Segment Open
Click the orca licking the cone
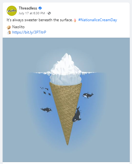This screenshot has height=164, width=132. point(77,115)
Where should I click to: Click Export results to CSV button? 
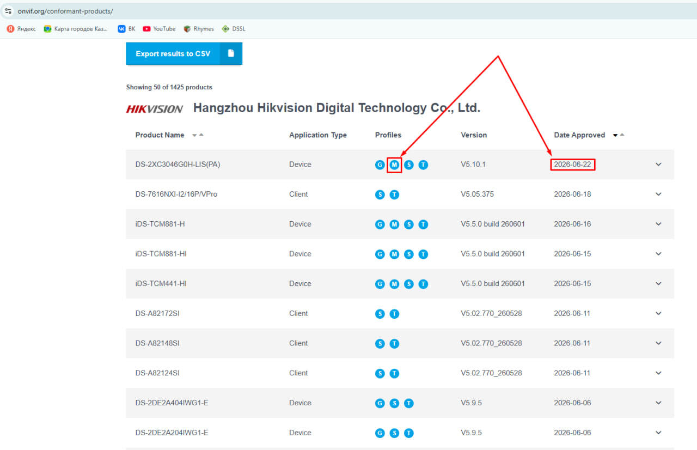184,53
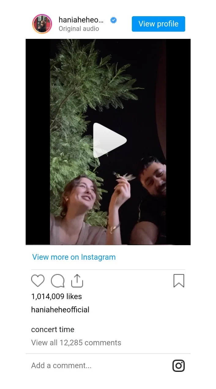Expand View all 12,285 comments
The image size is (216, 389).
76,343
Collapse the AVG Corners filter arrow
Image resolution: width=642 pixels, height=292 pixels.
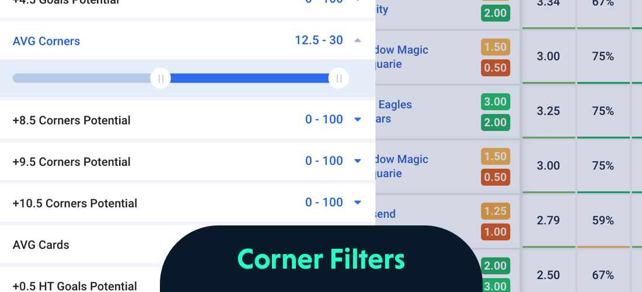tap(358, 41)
Segment Closed
Segment Open
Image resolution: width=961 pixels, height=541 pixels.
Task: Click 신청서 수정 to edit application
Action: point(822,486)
Segment Closed
DIRECTIONS:
In the listing above, find the line with "Click the orca licking the cone" and the line with "Collapse the AVG Corners filter arrow". Copy exactly those lines and all between them, minus the images.

RESULT OF THIS TASK:
Click the orca licking the cone
This screenshot has height=164, width=132. point(77,115)
Where should I click to: Click Export results to CSV button? 
184,53
Expand View all 12,285 comments
The image size is (216, 389).
76,343
Collapse the AVG Corners filter arrow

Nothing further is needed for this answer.